Idle No More Rally on Carden
Monday, January 21, 20130 Comments
By Garry Go
“It’s about time we showed such a sign of solidarity among the people in Guelph and how we feel about the issues that are facing not only our first nations but every single one of us.” – Frank Valeriote.
10 Carden Street in downtown Guelph saw a protest that was one of many across Canada. These series of protests has now become a part of what is now known as the Idle No More movement. Idle No More began in early October among four women who were against Prime Minister Stephen Harper’s omnibus Bill C-45, a bill that many have claimed would be detrimental to Canada’s environmental protection laws-more specifically waterways that are a part of reserves would be unprotected under the bill. Idle No More also brings light to other bills not limited to Bill C-45 that have an affect on the aboriginal community. Since October the movement had developed and evolved over time. On the movements official website the Executive Summary states their plan of action as follows:
- • Build relationships and create understanding with allies across Canada.
- • Take steps to contribute to building relationships with international agencies such as the UN to raise awareness to the conditions Indigenous people have been subjected to and assert our sovereignty in the international arena
- • Acknowledge and honor the hard work of all grassroots people who have worked, and continue to work towards these goals
In addition, their website states:
“Idle No More calls on all people to join in a revolution which honors and fulfills Indigenous sovereignty which protects the land and water. Colonization continues through attacks to Indigenous rights and damage to the land and water. We must repair these violations, live the spirit and intent of the treaty relationship, work towards justice in action, and protect Mother Earth.”

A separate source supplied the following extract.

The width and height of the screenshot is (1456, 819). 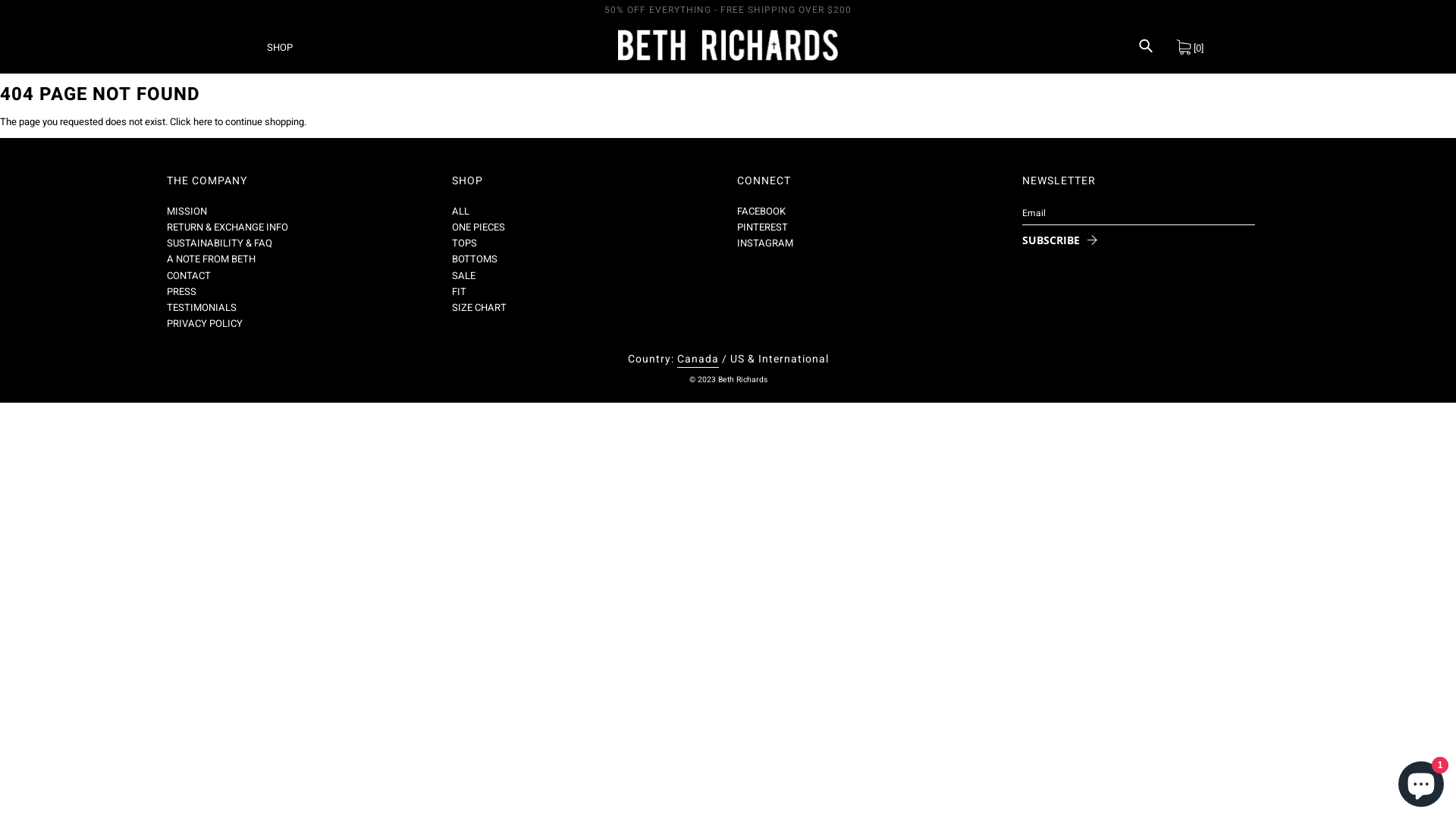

The rally in Guelph was composed of a fairly large crowd with police monitoring the activity of the protest blocking off both entrances of Carden Street. The mild climate complimented the feeling of solidarity and unity offered a welcoming and peaceful environment. The protest included some remarks by a few speakers. Among those speakers was MP Frank Valeriote. “We’ve all heard so much for years, for many years, the tragedy that’s being suffered.” says Valeriote. “We know of the poverty, we know of the lack of food security, and housing security… we have an incarceration rate greater and higher than our graduation rate and it’s just not acceptable.” Valeriote goes on to state that the bills do not have an exclusive affect on the first nations communities. “It goes beyond the issues affecting first nations it goes on to issues affecting all of us and when it affects the first nations it affects all of us.” He explains “How difficult it was to sit in parliament fifty feet away from the person who has the most empty words I have ever heard spoken…legislation that guts our environmental policies and legislations…tens of thousands of lakes and rivers that were protected in our country have been reduced to 63 rivers, 97 lakes, and 3 oceans.” “This is just terrible what s happening in those omnibus budgets and yes the Indian Act was dramatically affected without consultation at all with our aboriginal brothers and sisters.” Valeriote explains what may possibly happen as a result of these bills saying “Let me tell you what will happen if we continue to remain idle. Having sat 50 feet away and listened to the empty words I can tell you that we have a prime minister that has turned a parliamentary democracy into what we affectionately call dictatorial federalism… we have a prime minister who considers environmentalists who speak up radicals… he said before he became prime minister it was his intention to change the face of Canada but from my vantage point he his disfiguring the face of Canada.” After Valeriote gave his speech other words were shared by other members of the community who took part in the protest and shared their support on the issue further explaining the situation and the importance of it.
Others expressed their gratitude to those who came out and supported the cause. Anne Clayton, a resident of Guelph for 20 years offered a great statement that summarized her gratitude to the cause “Thank you very much for the people of Guelph who keep building up these democratic dialogues for the way in which have made Guelph a crossroads between international and national affairs and I wanted to express my support and my thanks to the people around me who have taught me about what Canada is and the ways in which Canada keeps returning to the voices of first nations, to their advice, to their wisdom, to their rituals and to their consultations… I’m very impressed with how this grassroots movement has grown up and developed around us and among the people around us… my hope is that Canada will be cooperative and in that way there might be some kind of change on the ground to the laws that currently restrict people and make their lives difficult.”